It has been about nine years since my last blog post at FPGA CPU News. How’s that for taking a break?
Back then I returned to Microsoft as a performance architect on the .NET Common Language Runtime. (Example.) Around 2004 it became clear that clock frequency scaling was at its asymptotic end and future performance scaling would increasingly come from parallel computing. I spent the next five years working to get Microsoft’s client software stack, and in particular its developer platform and tools ready for mainstream multi-core, manycore, and heterogeneous platforms. My mission was “to provide loveable parallel programming models, tools, and infrastructure that enable any developer to write robust software that scales up on new hardware”. I led a product incubation on transactional memory and 2007-09 I helped define and build Microsoft’s Parallel Computing Platform strategy, team, and software, some of which shipped in Visual Studio 2010.
I have missed blogging. I microblog on twitter, but it does not afford the space to elaborate on a topic.
The main theme of this blog is implementing parallel computers in FPGAs, but I will also use this space to sound off on other matters of interest to me.

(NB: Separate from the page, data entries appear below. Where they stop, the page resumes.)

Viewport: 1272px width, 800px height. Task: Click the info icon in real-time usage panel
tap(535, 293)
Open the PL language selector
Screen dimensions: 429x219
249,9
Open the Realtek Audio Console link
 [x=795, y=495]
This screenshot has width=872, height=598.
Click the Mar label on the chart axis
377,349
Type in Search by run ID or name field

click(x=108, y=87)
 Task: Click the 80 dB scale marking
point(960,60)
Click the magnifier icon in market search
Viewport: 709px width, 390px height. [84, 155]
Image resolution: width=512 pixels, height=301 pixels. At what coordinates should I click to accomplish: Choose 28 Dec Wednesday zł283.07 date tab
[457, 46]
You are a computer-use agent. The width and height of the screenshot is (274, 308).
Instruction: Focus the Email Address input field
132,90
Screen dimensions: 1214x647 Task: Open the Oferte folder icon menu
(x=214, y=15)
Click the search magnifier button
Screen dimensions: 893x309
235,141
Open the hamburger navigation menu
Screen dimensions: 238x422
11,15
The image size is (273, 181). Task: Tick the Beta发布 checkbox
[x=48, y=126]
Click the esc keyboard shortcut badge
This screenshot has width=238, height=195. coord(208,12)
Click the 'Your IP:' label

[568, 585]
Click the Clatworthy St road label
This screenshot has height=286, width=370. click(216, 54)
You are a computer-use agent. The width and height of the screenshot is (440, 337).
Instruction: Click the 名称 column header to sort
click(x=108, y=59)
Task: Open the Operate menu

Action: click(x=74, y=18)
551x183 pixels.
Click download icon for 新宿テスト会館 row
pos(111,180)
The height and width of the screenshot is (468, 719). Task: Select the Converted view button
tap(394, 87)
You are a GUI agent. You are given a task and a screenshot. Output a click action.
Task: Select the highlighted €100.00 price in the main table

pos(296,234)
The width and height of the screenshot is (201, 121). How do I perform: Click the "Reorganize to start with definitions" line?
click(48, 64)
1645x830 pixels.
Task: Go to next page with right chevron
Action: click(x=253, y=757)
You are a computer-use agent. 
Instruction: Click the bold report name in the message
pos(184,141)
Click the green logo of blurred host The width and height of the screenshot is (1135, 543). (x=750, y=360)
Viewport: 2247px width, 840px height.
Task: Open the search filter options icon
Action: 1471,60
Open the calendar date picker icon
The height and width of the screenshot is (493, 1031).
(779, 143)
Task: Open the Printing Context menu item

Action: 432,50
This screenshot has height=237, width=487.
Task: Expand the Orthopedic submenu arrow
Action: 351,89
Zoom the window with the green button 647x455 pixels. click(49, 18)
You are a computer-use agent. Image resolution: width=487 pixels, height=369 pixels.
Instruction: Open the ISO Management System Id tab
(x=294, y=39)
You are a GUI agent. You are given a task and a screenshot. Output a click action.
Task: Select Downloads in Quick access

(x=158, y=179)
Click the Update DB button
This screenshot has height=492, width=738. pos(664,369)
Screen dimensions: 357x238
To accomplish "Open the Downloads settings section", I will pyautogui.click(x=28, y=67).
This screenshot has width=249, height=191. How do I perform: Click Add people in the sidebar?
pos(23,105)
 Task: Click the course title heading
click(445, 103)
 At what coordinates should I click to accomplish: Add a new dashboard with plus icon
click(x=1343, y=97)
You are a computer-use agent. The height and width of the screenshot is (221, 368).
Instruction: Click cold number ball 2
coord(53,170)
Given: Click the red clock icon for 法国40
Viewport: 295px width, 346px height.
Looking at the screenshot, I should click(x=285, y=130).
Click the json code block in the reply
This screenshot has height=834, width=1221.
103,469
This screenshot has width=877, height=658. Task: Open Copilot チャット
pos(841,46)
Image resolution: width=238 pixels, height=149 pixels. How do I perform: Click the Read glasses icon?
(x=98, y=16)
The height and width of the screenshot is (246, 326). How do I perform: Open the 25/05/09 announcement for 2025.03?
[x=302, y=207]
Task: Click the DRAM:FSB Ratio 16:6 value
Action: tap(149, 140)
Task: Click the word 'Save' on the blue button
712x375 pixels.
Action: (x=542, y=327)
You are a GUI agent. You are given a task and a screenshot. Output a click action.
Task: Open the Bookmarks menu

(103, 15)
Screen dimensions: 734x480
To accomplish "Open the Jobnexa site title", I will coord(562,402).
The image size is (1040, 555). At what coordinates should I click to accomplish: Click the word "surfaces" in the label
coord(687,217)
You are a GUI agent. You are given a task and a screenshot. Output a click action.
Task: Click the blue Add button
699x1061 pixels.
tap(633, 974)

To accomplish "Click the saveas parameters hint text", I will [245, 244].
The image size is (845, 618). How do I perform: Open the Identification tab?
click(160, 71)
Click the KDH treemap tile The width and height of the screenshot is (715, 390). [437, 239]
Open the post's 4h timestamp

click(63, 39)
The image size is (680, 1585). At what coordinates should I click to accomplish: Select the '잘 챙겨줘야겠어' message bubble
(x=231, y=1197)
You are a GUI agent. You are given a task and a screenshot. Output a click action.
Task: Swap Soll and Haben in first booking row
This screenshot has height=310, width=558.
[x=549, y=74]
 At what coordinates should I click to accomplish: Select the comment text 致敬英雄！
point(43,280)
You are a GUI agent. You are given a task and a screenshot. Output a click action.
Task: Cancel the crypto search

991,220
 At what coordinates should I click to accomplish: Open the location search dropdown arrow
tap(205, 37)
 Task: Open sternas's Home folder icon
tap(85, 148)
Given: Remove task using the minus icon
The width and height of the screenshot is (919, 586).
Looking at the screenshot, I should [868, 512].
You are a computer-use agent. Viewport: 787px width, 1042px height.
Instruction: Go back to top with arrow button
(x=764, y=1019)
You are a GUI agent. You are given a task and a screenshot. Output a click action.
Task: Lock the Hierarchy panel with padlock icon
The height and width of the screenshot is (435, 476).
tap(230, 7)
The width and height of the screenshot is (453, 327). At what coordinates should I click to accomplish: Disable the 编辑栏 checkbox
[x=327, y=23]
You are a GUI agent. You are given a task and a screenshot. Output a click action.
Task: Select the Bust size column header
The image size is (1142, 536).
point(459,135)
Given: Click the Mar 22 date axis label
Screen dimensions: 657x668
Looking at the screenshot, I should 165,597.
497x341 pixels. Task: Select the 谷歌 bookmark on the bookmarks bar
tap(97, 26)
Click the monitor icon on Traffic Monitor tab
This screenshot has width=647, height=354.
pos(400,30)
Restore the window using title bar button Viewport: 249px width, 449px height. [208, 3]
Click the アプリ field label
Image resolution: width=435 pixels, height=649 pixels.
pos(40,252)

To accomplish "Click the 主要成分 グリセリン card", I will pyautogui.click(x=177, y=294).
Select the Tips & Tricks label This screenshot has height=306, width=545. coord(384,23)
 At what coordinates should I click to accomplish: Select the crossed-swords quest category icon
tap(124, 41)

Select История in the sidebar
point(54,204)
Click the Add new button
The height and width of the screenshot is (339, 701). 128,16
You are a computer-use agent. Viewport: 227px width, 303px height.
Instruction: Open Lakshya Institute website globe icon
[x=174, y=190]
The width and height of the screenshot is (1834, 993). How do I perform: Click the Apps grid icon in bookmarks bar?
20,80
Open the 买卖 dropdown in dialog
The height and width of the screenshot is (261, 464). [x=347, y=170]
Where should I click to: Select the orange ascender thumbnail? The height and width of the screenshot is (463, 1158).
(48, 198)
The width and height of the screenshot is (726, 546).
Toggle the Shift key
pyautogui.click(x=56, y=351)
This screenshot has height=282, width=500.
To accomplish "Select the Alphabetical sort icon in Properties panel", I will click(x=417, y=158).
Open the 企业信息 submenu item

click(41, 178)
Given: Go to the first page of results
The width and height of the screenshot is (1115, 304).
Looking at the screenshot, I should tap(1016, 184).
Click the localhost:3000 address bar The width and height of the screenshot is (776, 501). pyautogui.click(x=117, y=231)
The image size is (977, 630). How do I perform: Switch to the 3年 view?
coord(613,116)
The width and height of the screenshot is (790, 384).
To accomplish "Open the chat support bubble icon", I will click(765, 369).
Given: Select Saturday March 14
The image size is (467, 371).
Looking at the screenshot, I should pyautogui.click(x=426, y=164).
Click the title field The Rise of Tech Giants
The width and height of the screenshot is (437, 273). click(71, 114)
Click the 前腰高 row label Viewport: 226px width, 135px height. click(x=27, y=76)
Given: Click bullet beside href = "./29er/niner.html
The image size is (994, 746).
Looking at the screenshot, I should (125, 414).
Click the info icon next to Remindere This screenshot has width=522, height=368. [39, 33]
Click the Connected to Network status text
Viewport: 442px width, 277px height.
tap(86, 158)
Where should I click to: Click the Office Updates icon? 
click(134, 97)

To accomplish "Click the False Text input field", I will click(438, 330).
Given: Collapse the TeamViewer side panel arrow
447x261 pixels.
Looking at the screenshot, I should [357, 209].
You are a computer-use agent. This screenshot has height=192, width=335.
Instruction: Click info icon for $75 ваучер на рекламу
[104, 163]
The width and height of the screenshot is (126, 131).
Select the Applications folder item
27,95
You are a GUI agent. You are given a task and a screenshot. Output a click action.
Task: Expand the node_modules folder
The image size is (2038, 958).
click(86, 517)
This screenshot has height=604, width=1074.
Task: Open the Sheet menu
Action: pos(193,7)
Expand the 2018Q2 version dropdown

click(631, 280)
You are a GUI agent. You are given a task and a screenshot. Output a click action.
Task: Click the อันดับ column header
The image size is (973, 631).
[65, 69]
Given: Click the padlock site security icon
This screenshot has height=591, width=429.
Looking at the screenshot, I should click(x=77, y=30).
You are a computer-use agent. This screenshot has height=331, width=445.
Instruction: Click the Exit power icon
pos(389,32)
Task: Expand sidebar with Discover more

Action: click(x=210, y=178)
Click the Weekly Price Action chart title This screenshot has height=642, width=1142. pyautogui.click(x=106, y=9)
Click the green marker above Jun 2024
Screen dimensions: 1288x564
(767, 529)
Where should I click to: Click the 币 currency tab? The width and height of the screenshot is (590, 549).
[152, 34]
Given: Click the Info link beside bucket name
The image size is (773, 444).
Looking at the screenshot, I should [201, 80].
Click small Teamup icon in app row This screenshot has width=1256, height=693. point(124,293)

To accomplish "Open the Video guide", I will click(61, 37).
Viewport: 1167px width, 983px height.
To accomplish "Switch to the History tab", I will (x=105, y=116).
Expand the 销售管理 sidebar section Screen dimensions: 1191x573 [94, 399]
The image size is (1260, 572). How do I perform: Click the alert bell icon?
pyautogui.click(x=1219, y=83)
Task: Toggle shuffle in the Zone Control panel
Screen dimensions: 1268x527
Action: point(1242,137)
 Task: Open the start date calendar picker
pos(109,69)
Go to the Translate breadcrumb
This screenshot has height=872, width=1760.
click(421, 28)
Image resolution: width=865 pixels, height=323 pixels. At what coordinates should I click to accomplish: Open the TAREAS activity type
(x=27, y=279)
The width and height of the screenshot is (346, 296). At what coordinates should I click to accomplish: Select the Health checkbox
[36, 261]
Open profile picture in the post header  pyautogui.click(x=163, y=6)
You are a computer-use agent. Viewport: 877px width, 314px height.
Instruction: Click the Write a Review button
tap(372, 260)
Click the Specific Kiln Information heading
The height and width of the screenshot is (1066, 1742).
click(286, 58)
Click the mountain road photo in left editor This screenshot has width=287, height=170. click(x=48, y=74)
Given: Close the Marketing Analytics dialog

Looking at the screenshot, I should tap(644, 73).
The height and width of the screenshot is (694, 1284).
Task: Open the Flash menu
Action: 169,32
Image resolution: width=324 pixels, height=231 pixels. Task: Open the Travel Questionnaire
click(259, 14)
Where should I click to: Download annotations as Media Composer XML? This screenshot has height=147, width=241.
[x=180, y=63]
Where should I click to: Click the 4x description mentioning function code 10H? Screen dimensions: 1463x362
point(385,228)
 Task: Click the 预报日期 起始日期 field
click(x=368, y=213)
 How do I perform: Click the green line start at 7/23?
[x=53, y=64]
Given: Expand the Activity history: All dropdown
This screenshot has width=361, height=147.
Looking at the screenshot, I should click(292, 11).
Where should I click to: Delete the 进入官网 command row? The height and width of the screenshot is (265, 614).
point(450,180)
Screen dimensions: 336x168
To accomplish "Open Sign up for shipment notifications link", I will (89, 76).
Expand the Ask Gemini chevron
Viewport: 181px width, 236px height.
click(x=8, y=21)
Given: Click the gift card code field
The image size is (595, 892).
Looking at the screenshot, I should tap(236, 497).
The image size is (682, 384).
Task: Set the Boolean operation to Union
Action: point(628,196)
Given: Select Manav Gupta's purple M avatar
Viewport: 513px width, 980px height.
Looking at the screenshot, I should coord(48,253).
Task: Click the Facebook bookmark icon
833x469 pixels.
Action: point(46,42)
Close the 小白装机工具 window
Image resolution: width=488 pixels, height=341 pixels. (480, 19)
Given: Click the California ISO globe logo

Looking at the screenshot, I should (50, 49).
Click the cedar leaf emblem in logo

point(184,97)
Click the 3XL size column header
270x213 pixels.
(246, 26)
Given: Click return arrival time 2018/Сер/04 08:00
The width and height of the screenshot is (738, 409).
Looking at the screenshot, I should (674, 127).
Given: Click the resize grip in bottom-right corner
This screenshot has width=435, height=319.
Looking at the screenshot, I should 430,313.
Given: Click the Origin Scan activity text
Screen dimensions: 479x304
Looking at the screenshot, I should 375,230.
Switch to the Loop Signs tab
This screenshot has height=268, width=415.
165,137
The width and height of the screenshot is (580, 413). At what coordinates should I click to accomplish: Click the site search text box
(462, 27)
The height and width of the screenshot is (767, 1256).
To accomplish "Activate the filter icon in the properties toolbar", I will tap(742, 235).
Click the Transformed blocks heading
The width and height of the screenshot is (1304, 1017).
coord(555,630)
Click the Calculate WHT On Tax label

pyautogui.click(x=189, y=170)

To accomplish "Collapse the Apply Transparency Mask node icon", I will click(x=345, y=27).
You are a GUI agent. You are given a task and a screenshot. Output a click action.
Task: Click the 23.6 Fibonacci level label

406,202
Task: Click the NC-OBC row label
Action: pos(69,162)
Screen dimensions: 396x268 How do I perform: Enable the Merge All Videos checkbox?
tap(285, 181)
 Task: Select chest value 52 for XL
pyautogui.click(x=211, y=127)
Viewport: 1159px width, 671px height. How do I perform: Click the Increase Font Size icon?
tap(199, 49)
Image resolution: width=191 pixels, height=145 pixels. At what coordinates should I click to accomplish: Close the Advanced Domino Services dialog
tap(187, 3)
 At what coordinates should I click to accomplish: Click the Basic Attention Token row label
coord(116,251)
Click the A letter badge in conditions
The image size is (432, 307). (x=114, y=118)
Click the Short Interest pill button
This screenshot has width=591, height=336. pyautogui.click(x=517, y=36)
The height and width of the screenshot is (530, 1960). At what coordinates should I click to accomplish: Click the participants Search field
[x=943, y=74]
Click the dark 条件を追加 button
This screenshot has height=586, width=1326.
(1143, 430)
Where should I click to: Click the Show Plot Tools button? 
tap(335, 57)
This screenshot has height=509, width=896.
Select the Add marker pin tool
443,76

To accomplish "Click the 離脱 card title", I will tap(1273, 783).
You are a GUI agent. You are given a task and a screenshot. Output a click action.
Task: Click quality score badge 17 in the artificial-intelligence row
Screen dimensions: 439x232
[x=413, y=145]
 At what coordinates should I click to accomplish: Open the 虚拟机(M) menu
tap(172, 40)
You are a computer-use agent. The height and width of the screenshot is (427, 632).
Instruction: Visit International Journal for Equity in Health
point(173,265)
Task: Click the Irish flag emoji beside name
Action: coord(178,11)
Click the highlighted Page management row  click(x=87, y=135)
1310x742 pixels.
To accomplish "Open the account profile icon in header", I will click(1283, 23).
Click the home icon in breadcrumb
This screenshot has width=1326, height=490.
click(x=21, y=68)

For starters I am going to bring forward the archived FPGA CPU News content, bit by bit. Unfortunately the old site was just a big sed script so there is no good automated solution. I will fix linkrot where I can. Otherwise dead links will get dead-url’d and struck out. These articles should follow in reverse chronological order.
For the time being, the old archived site is at http://fpgacpu.org and this site will be at https://fpga.org. When I finish importing the archived content, I will remove the old site (both will point here).
Thank you for visiting.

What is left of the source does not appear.